PajamaJamsPajamaJams Boulder, CO Join Date: 2015-08-14 Member: 207121Members
I think I have an idea what it looks like inside of the diver's helmet. Take a look:
http://cdn1.tnwcdn.com/wp-content/blogs.dir/1/files/2012/06/ironMan_mkVII_HUD_01_jayse_hansen.jpg

Comments

  • The_SharkThe_Shark USA Join Date: 2015-08-24 Member: 207433Members
  • BugzapperBugzapper Australia Join Date: 2015-03-06 Member: 201744Members
    Not quite.

    An old-style bronze Standard Diving Dress ('hard hat') helmet is surprisingly heavy. Forty pounds (20-ish Kg) heavy, to be precise.

    Tried to don an old Siebe-Gorman helmet underwater once, and the buoyancy assist provided by air feeding into it did little to decrease its apparent mass.

    Couldn't do it. I most respectfully 'tip my lid' to all the Old-School Bubblies. They truly had Huge Brass Ones...

    Modern diving helmets and full-face masks are considerably lighter, but they don't have a whole lot of high-tech gizmos inside them, as a rule. No HUD, possibly a microphone and bone-conducting speaker, and absolutely NO LIGHTS shining on your face. Any helmet-mounted lights are built into the exterior shell, or fitted somewhere on it.

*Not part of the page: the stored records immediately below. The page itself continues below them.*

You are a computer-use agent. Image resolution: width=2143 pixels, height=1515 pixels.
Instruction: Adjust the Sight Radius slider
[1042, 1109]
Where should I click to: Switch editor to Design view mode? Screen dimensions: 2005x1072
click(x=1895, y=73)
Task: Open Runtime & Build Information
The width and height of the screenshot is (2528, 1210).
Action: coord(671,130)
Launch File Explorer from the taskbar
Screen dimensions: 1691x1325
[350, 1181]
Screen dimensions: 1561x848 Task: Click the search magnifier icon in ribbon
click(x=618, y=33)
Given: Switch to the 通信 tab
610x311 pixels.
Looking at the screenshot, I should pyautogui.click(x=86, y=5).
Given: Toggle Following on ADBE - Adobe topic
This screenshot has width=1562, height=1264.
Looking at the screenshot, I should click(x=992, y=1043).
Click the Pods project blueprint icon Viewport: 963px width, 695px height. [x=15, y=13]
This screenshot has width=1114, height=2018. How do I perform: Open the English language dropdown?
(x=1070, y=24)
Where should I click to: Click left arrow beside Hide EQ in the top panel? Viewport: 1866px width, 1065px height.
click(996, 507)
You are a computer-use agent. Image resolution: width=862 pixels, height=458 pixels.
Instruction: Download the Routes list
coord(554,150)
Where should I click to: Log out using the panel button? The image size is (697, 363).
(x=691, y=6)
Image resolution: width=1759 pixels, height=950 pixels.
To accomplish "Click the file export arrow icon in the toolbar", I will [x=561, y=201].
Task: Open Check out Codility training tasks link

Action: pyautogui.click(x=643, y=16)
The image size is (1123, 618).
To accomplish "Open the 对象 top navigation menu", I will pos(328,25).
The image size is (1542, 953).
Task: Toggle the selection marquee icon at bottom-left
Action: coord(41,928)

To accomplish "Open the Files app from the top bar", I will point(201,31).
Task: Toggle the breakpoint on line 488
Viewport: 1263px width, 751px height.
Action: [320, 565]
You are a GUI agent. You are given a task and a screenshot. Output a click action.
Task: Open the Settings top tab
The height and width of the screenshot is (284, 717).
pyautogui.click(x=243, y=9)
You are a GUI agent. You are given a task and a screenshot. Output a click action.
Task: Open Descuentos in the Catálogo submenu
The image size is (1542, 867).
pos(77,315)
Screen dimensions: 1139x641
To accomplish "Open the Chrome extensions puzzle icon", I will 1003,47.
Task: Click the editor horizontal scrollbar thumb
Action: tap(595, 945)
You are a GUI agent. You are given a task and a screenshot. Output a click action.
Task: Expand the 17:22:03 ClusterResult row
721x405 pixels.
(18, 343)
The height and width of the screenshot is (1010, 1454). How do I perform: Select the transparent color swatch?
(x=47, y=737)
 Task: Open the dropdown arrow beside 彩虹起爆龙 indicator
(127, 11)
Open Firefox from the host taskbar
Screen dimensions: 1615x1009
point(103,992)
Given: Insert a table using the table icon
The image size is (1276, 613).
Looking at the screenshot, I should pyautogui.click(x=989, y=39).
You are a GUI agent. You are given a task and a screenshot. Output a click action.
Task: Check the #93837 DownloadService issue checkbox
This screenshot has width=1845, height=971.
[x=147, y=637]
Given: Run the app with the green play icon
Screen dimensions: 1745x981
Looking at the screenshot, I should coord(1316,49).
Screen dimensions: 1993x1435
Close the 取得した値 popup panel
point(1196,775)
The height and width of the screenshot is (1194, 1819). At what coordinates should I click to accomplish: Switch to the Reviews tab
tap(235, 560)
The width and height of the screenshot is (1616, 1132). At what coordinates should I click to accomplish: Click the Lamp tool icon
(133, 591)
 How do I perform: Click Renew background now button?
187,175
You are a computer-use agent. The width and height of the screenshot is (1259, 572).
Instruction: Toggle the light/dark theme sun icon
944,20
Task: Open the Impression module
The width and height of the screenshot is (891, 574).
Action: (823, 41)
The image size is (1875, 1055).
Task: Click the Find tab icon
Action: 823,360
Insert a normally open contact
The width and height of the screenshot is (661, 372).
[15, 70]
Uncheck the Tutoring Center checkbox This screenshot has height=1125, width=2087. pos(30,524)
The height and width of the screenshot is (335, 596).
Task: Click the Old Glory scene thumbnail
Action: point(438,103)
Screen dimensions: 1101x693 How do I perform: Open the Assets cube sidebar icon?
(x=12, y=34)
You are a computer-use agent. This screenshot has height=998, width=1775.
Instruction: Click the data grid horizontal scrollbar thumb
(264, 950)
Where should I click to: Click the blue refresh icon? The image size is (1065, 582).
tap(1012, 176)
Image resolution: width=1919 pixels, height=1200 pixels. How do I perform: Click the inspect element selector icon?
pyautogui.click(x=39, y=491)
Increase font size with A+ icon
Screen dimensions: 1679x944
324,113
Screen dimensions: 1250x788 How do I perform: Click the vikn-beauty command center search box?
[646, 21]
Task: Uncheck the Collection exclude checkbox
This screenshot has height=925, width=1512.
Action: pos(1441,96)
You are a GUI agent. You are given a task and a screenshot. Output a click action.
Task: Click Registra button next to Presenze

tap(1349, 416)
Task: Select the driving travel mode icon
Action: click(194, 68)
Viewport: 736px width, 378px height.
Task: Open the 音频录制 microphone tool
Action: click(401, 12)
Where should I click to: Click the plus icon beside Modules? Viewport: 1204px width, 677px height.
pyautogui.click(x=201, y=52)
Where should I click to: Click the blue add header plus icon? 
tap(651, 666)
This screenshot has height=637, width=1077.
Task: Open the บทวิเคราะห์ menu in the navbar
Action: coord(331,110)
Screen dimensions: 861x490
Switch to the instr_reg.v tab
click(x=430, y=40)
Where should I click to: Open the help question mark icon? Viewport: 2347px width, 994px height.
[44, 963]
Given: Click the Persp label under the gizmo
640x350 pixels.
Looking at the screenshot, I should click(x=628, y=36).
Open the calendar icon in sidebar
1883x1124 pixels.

    For the sport-diver, a proper diving mask that cover the eyes and nose is all that's required, unless you want to communicate with Topside or your diving buddy(s). NEVER go diving with ordinary swimming goggles. Without an integral nose pocket like you'd find in a proper diving mask, you wouldn't be able to equalize the increasing pressure acting on the lenses as you descend. As the air inside the lenses of swimming goggles becomes compressed, they press against your eye sockets. This generally causes painful bruises to appear around your eyes.

    Remember: No swimming goggles while diving or even snorkelling. Very Bad! >.<

    For any would-be diver who feels claustrophobic or is allergic to latex/rubber, I'd recommend wearing a mask made from clear silicone. They do make a real difference when worn by claustrophobes, as the additional light coming in through the material provides a comforting illusion of 'open-ness'.
  • IvanKeskaIvanKeska US Join Date: 2015-08-16 Member: 207202Members
    edited August 2015
    I wish we got a diving suit complete with air hose, that would be needed for deeper depths. Because it annoys me a bit how you can just swim happily around at such depths, since we are using scuba and the deepest a scuba diver has gone is 155 meters.
    Plus having a special dive suit for say 300m and down would be neat. Then again the suits needed to go that do are Exosuits which we are getting so, I guess we kinda are getting this anyways.
  • BugzapperBugzapper Australia Join Date: 2015-03-06 Member: 201744Members
    Air hoses aren't a particularly good idea in an alien ocean well-populated with things that go "CHOMP!"

    The Exo-Suit seems to be the best bet for hands-on exploration so far. Should be worth the wait.